Investors around the world have had a strong appetite for Event Driven, Asia and Emerging Markets hedge funds, moving almost $14 billion year-to-date (YTD) into these funds while overall investor redemptions from the hedge fund industry continue, according to the just-released eVestment April 2019 Hedge Fund Asset Flows Report.
Event Driven funds pulled in +$2.84 billion in April, bringing YTD flows to +$5.19 billion. Asia- and Emerging Markets-focused funds saw more modest flows of +$1.24 billion and +$920 million in inflows, but YTD both are above +$4 billion in flows.
Overall investor redemptions were low – or essentially flat – at -$1.36 billion, bringing YTD investor outflows to -$18.15 billion.
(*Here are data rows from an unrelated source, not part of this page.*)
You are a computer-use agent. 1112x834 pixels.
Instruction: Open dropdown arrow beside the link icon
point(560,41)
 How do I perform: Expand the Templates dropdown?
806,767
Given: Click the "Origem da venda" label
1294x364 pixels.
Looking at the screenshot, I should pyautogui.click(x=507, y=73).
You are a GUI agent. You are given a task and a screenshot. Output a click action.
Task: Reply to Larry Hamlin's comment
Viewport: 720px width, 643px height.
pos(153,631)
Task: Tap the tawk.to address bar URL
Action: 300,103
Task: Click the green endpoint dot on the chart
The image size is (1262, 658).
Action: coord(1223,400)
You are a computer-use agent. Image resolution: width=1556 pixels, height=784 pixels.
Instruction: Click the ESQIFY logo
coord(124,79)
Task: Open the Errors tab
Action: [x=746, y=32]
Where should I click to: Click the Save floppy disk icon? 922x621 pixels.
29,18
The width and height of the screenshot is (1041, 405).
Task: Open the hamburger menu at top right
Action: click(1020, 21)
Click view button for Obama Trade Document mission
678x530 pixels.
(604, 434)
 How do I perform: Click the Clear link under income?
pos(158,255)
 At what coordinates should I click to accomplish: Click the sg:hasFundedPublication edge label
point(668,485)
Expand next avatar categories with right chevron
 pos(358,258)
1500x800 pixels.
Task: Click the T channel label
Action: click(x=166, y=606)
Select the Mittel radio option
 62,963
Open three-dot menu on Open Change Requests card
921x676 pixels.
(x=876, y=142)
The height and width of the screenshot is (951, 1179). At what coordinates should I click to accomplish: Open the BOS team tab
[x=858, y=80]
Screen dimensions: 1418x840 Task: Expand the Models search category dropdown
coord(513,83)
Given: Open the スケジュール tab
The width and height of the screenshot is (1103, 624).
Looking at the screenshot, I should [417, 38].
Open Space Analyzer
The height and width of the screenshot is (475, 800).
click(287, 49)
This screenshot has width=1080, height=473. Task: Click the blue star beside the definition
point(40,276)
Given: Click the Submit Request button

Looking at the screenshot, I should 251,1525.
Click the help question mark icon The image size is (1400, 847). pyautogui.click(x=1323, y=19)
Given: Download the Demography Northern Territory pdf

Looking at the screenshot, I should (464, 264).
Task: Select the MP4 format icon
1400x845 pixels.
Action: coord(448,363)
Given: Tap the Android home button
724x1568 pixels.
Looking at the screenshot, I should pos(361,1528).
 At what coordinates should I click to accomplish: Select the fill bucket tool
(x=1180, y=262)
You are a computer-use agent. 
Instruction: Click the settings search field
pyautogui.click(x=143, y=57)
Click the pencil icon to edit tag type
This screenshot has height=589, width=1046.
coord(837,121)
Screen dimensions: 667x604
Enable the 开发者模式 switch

Strong hedge fund performance was additive to industry assets in April, however, putting overall industry assets at $3.288 trillion.
Other interesting points from the new report include:
- Just over 56% of reporting managers had outflows during the month, which is below the level in March, but above the monthly average of the last three years.
- Among other primary strategies, Directional Credit hedge funds pulled in another +$1.62 billion in April and Macro hedge funds pulled in +$1.07 billion. However, Macro funds are in the red for the year at -$3.59 billion and Directional Credit funds are barely positive YTD at +$950 million.
- April marked the 14th consecutive month where Managed Futures hedge funds had net outflows, to the tune of -$2.05 billion, bringing YTD outflows to -$8.09 billion.
- YTD Long/Short Equity hedge funds are among the biggest asset losers, seeing outflows of -$11.92 billion so far this year. In April, these funds saw outflows of $-1.88 billion.